Re: UTF-16 is not Unicode

2002-02-12 Thread Martin Kochanski

As a poor software maker, I suppose I ought to defend other software makers. EVERYONE 
KNOWS that Unicode and UTF-16 are the same thing. It is, unfortunately, irrelevant 
that in this case (as in so many others) "what everyone knows" happens to be untrue. 
We exist to conform to the user's expectations, not to educate him; still less to 
confuse him by replacing a nice simple word (Unicode) with indigestible code letters 
and digits (UTF-16BE or whatever).

That said, has anyone a suggestion for names of available output formats (as presented 
to an end user) that would not confuse the user but would satisfy the purist?

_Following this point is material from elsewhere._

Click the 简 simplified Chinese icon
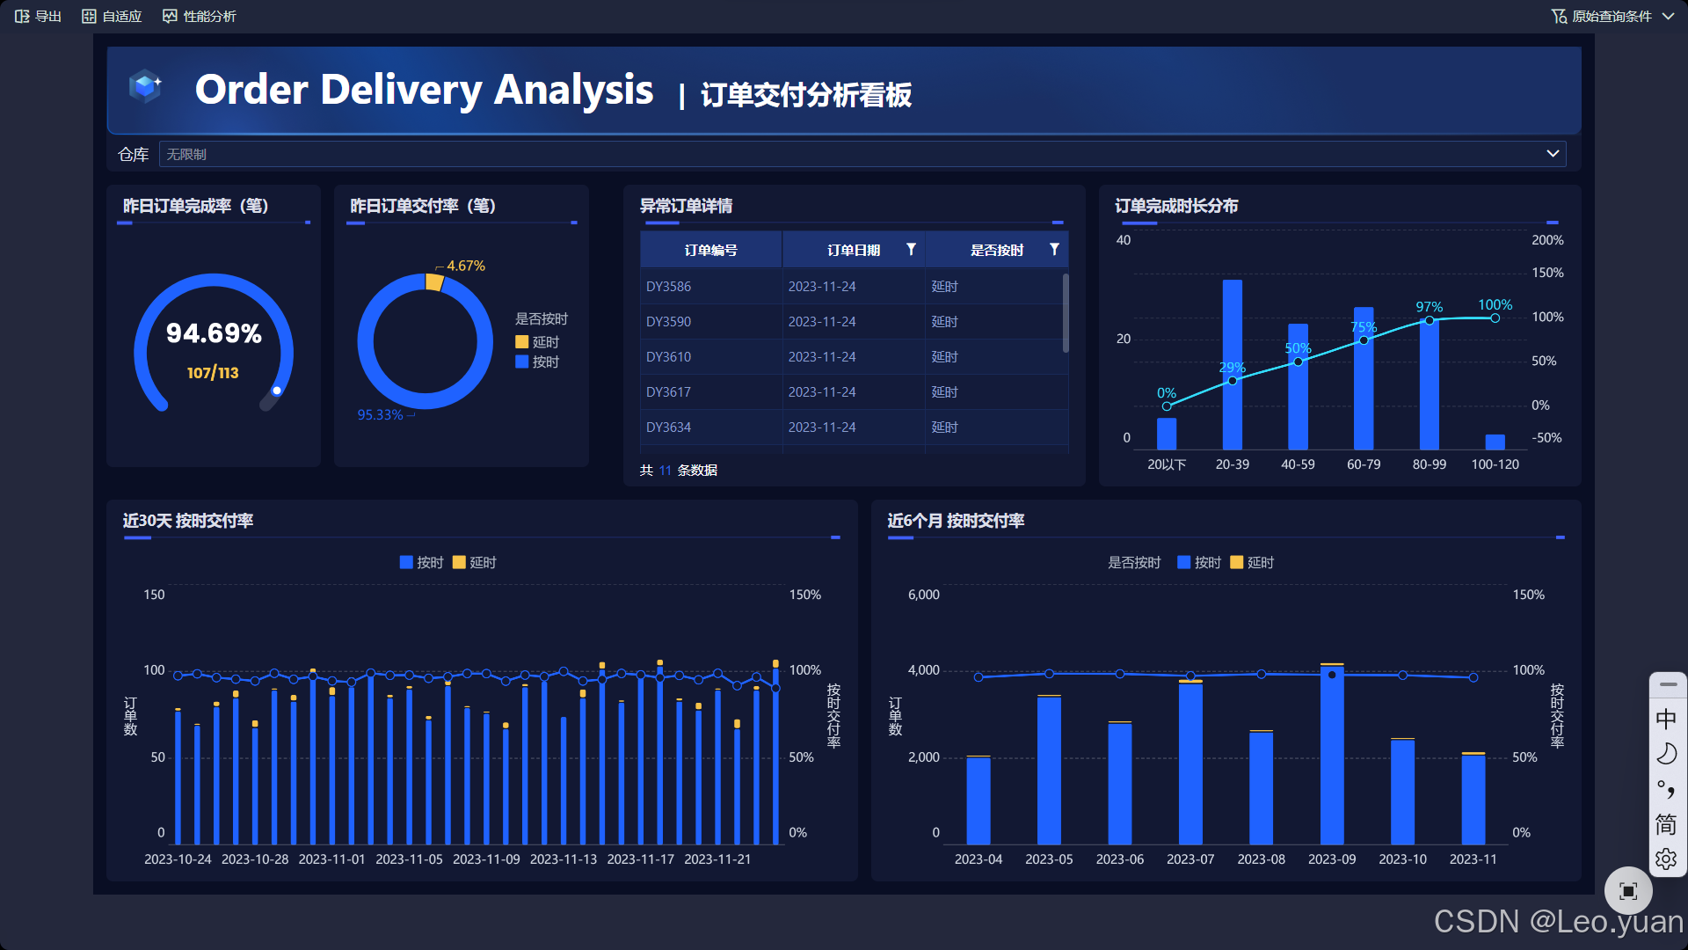(x=1667, y=825)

>Date: Mon, 11 Feb 2002 07:10:23 -0700
>From: Tom Gewecke <[EMAIL PROTECTED]>
>Subject: Re: Unicode 3.2 comments 
>
>
>I'm not qualified to comment on the various issues raised by Mr. Hopwood,
>but I do hope that the definitions can be written to avoid confusion
>between Unicode as such and the various UTF's.  I constantly run into
>browser, mail, and text editing software with encoding menus that list, as
>two separate items, Unicode and UTF-8, as if Unicode and UTF-16 were
>identical and as if UTF-8 were not Unicode.